# US taxes on French accounts



## XavierFr86

Hi,

I am French and I am living in the US with my wife since January 2016.
This is my first year filing my tax return and I'm trying to understand what to report or not from my French accounts.
I've read a lot of resources online and I was surprised no to find any clear documentation online.
I guess it's because every case is different, but most of my accounts are "usual" tax-free accounts in France.


I will describe my understanding conclusions for my case.

More context:
- I'm a US Person, married filing jointly
- French accounts: Livret A, PEL, CEL, PEE, Assurance Vie
- Aggregate value of my French accounts: >$10,000 <$100,000


1/ FBAR
FBAR depends on the Department of Treasury.
The rule is:
- the United States person had a financial interest in or signature authority over at least one financial account located outside of the United States; and
- the aggregate value of all foreign financial accounts exceeded $10,000 at any time during the calendar year reported.

Conclusion => I must report all my French accounts to FBAR


2/ IRS form 8938
The form 8939 was introduced by FATCA, to report foreign assets.

The reporting threshold rule applying to me is:

Married taxpayers filing a joint income tax return.
If you are married and you and your spouse file a joint income tax return, you satisfy the reporting threshold only if the total value of your specified foreign financial assets is more than $100,000 on the last day of the tax year or more than $150,000 at any time during the tax year.

Conclusion => I do not have to report my accounts to the IRS with my tax return on the form 8938


3/ IRS forms 1099
This is where things are the most unclear to me.
I understand the forms 1099 are a way to report any income.
For example, 1099-INT reports the interest income from a bank account.
They are usually produced and sent to you by your (US) bank.

But of course, French banks don't produce these forms.
Moreover, most of these accounts are tax-free accounts in France (Livret A, PEL, CEL, PEE)
AND they are explicitly declared as "Accounts Excluded from Financial Accounts" in the FACTA agreement treasury.gov/resource-center/tax-policy/treaties/Documents/BilateralAgreementUSFranceImplementFATCA.pdf pages 51 and 52

Conclusion =>
- I should report the interests from my "assurance vie" on a 1099-INT form
- I'm not sure what to do with the other accounts?


I would really appreciate your advice and opinions on my conclusion.

Thanks


----------



## Bevdeforges

The basic rule of thumb for US tax returns is that you usually have to report "everything." Like France, the US taxes based on worldwide income. But to answer your specific questions:

1. FBAR - yes, report them all, even the "tax free" accounts. OTOH, the FBAR is only a report, not a tax filing. You report the high balance in each account for the year, so there may be some double counting of amounts. Don't worry about this - many of us add a few thousand to the balances we report, after making a good faith estimate of the high balance for the year. There is no penalty for "over reporting."

= = = =

#### [Problem 1]
From the thread on US taxes for French accounts, quote the passage that begins at the words "I am French" and stops after the words "clear documentation online.".
#### [Problem 2]
Continue the thread on US taxes for French accounts, starting after its last sentence.

#### [Provided material]

= = = =

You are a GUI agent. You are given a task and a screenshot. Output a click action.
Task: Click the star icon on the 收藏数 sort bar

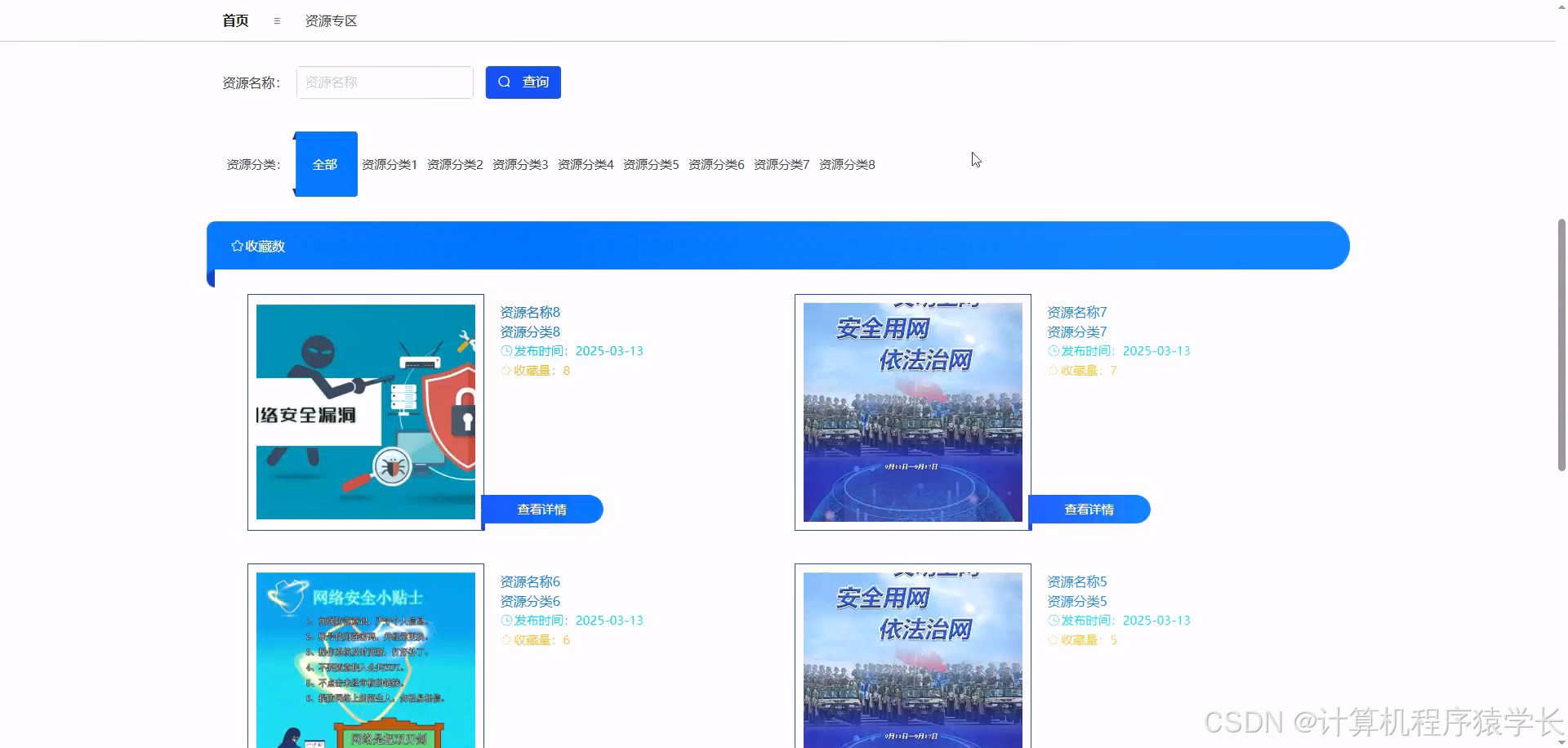click(237, 246)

= = = =

#### [Task answer 1]
I am French and I am living in the US with my wife since January 2016.
This is my first year filing my tax return and I'm trying to understand what to report or not from my French accounts.
I've read a lot of resources online and I was surprised no to find any clear documentation online.

#### [Task answer 2]
2. Form 8938 - https://www.irs.gov/businesses/comparison-of-form-8938-and-fbar-requirements for a handy reference on this. But it sounds as though you probably don't need to file one of these.

3. Banks outside the US don't produce 1099s (nor do French employers produce W-2s) - however you are still supposed to report the interest earned, even on "tax free" accounts. The Bilateral Agreement you cite applies only to the banks, not to individual taxpayers. Here's where your personal "discretion" comes in. Technically, you are supposed to report all bank interest and investment income - though the reporting requirements for the banks as stated in the Bilateral Agreement do not require the banks to turn over that information to the IRS so they have no real means of checking what you report.

If you're using tax preparation software, you may have to "swami up" a pseudo 1099 to get the income onto the correct lines of the tax return. But otherwise, they pretty much have to take your word for how much interest income you received. It's basically your call.

HOWEVER, you mention "Assurance Vie" accounts. Some tax preparers take the position that all assurance vie is a "foreign trust" type of account, which adds a bunch of forms to your tax return. Given the small amount of your account(s), you could probably just report it like it was a bank account, which means you would report the earnings on the contract as income in the current year and just forget about all the elaborate reporting. IF the IRS should take an interest in your filings for any reason then you have reported it in all "good faith" and will most likely not be subject to any penalties or fines. 

Welcome to the Wonderful World of US Taxation! But try to "keep it simple" if you can.
Cheers,
Bev


----------



## fredoreo

Hey Bev, I am a dual citizen living in the US and want to go through the Streamlined process to file past fbars and amended returns. All I would have to add to my amended returns (2013-2015) is the income from my "assurance vie" which generated $200 to $250 per year. In this scenario how would I go about reporting that income on the tax returns? As interest? Or should I report the cash surrender value on next year's return? (by the way the contract on the assurance vie expired several days ago and I am closing the account)


----------



## Bevdeforges

If you report the income from your assurance vie as interest, then the "cash value" has no relevance to your US return. You're treating it like a bank account - you put in $X and each year you report the interest earned. When you close the account, it's all your money - already has been taxed, so no need to report anything further.
Cheers,
Bev


----------



## XavierFr86

Thanks Bevdeforges for your answer, this confirms my thoughts on this.


I will treat my "assurance vie" as a bank account, I only have bonds and no stocks on it.


The "World of US Taxation" is quite complicated, but I learned a lot!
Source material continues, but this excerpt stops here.